A cura di Lizy
Bentornati a questo nuovo appuntamento con la cronostoria
delle trasposizioni cinematografiche di testi letterari. Nella scorsa puntata
ci siamo soffermati sulla decade degli anni Settanta, sulla chiave horror e
gangster dell’intero decennio e sul cinema impegnato di Pasolini.
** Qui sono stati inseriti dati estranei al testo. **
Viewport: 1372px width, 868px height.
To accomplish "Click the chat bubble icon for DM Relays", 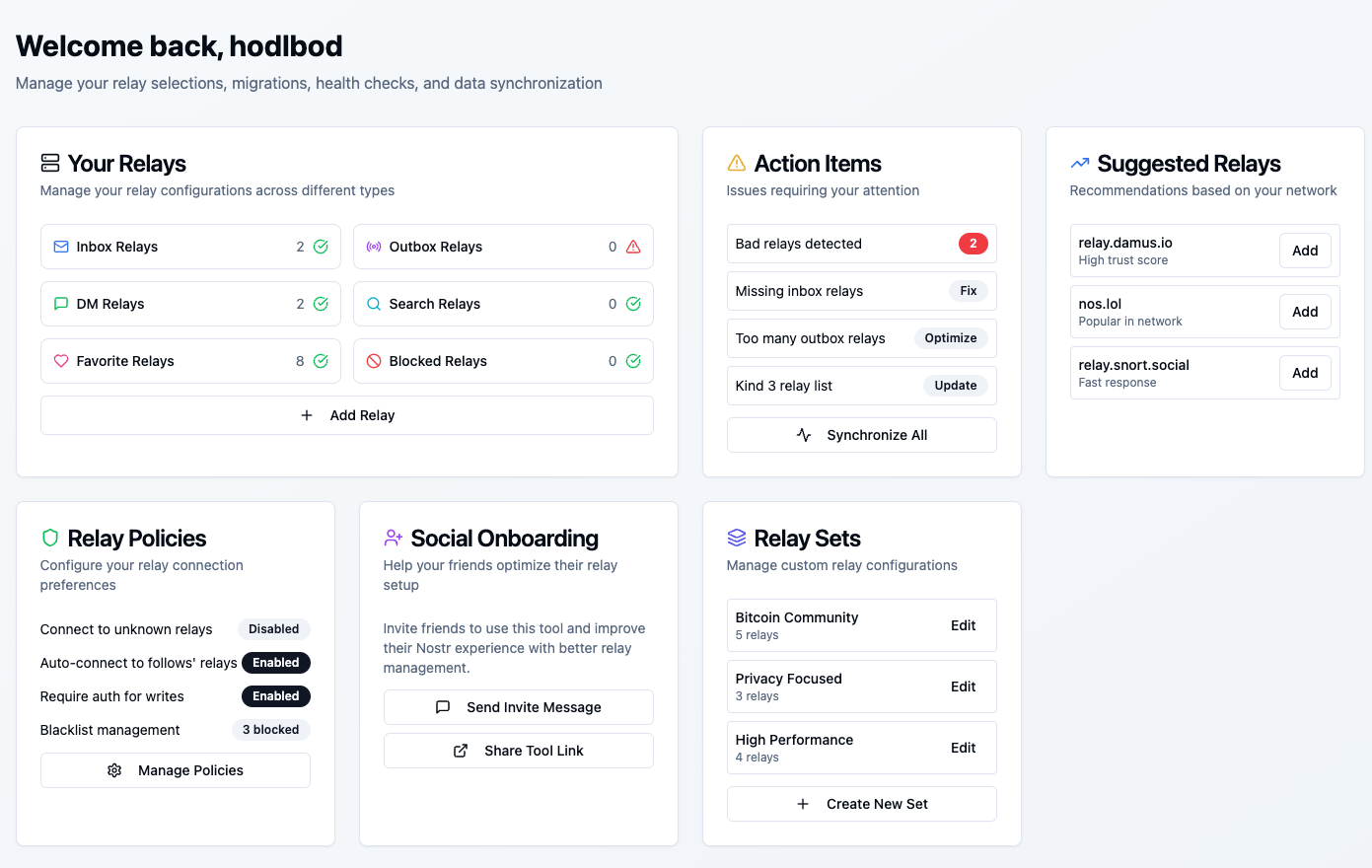I will click(61, 304).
Oggi parleremo invece degli anni ’80 e ’90, nel quale si
ritorna alle trasposizioni di classici, seppur cercando di stare al passo coi
tempi.
La predilezione per il genere horror e per i thriller degli
anni Settanta si perpetua per tutti gli anni Ottanta con le famosissime
produzioni tranne dai romanzi dello scrittore e sceneggiatore statunitense
Stephen King, la cui era comincia con la trasposizione di “Carrie - Lo
sguardo di Satana (Carrie)”, seguito poi dal ben più famoso “Shining
(The Shining)" del 1980, del visionario regista Stanley Kubrik. Si tratta
dei romanzi di maggior successo dello scrittore, giunto agli allori grazie alle
edizioni economiche delle sue opere, vittima di spietate critiche da parte dei
tabloid (il Time Magazine lo definì «maestro della prosa
post-alfabetizzata»), ma osannato dal pubblico cinefilo. Nel film
protagonista è uno scrittore, il personaggio preferito di King, il suo
alterego, che sarà ancora “primo attore” in altri suoi romanzi(come ad esempio
in “La metà oscura” e nella seconda novella dal titolo “Finestra segreta,
giardino segreto” della raccolta “Quattro dopo mezzanotte”, dalla quale è stato
tratto nel 2004 il film “Secret Window” con Johnny Deep), alle prese con un
albergo infestato dai fantasmi: si tratta di uno dei topoi più comuni nella
letteratura e nella cinematografia horror, caro ai fondatori del genere Edgar
Allan Poe e Howard Phillips Lovecraft, seppur rivisitato con l’arguzia
registica di Kubrik che, come per “Arancia meccanica”, trasforma il tempo
cronologicamente ben scandito del romanzo in un’entità del tutto relativa e
soggettiva, come dimostrato anche dalle didascalie impiegate per dimostrare la
ciclicità e il collasso della temporalità.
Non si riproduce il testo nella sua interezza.